— RECORDS TO PROCESS —
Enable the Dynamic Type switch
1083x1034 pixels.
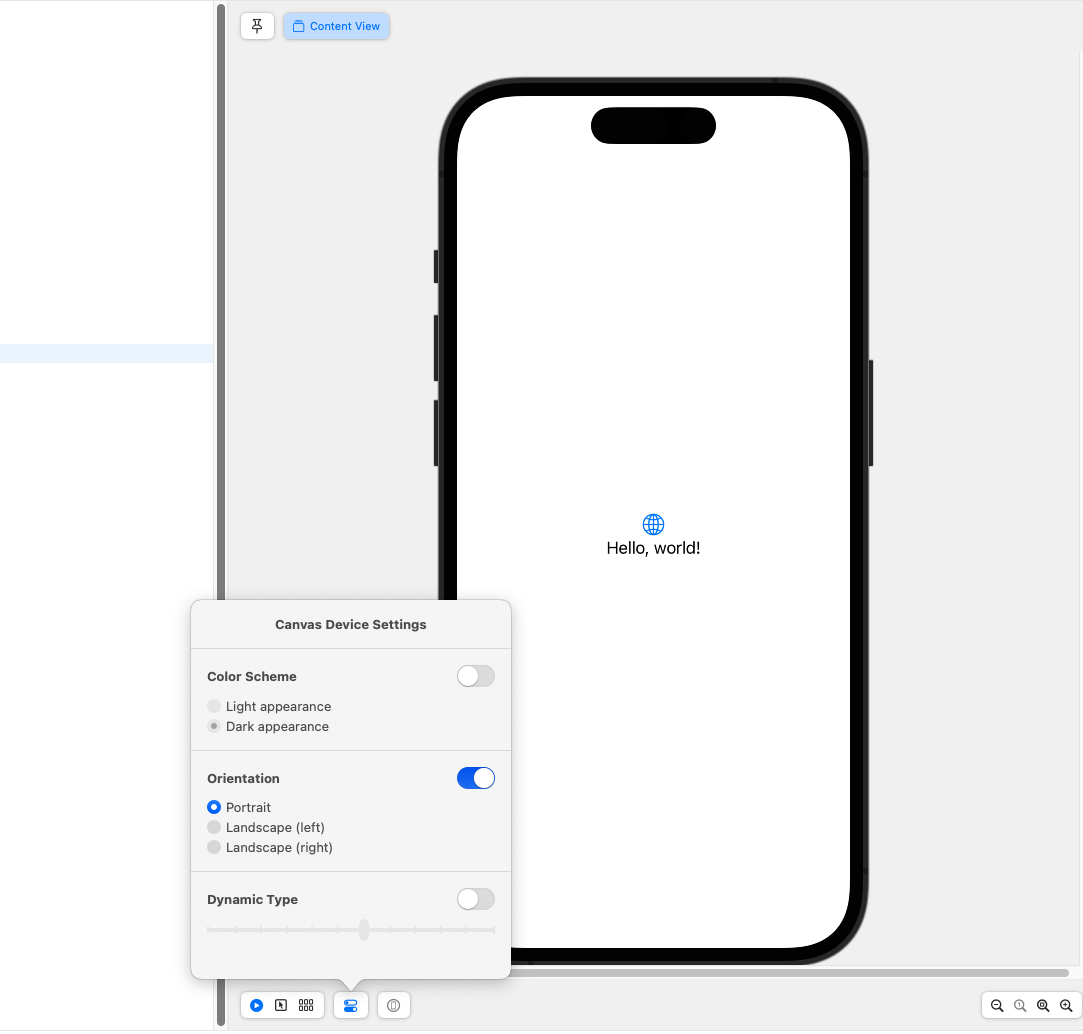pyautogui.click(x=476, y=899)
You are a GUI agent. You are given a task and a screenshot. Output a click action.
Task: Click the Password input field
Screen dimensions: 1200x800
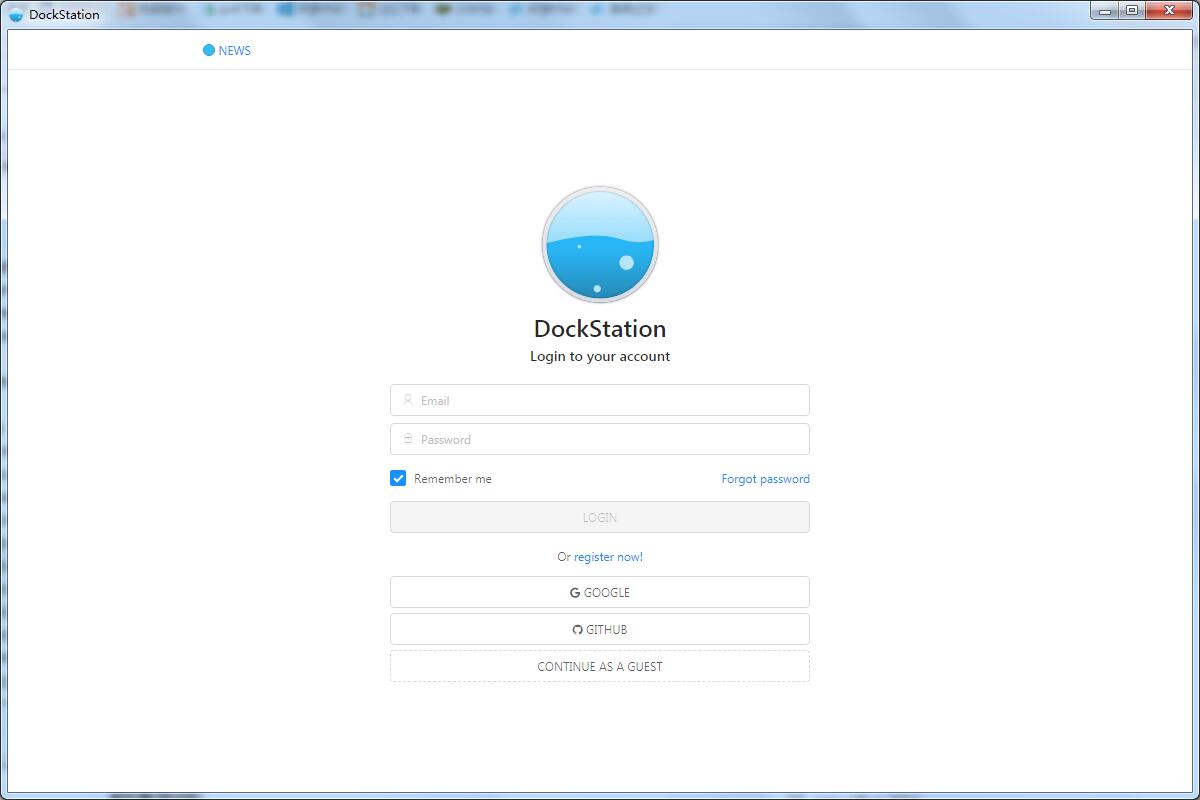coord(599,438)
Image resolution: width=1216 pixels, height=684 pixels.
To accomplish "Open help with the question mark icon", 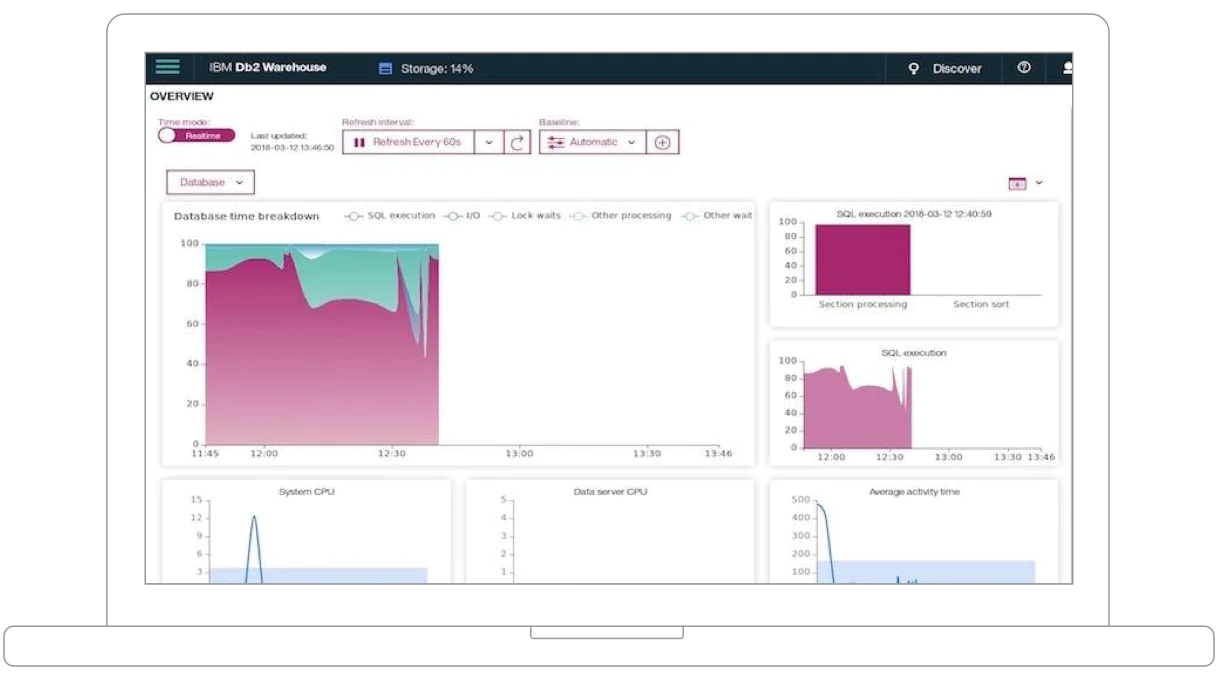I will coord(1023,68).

— REQUIRED WORK —
The response is to contain exactly the lines from the beginning of the data through the line containing "Image resolution: width=1216", both ends included, and nothing else; omit the pictures.

— SOLUTION FOR THIS PROBLEM —
Enable the Dynamic Type switch
1083x1034 pixels.
pyautogui.click(x=476, y=899)
You are a GUI agent. You are given a task and a screenshot. Output a click action.
Task: Click the Password input field
Screen dimensions: 1200x800
coord(599,438)
Image resolution: width=1216 pixels, height=684 pixels.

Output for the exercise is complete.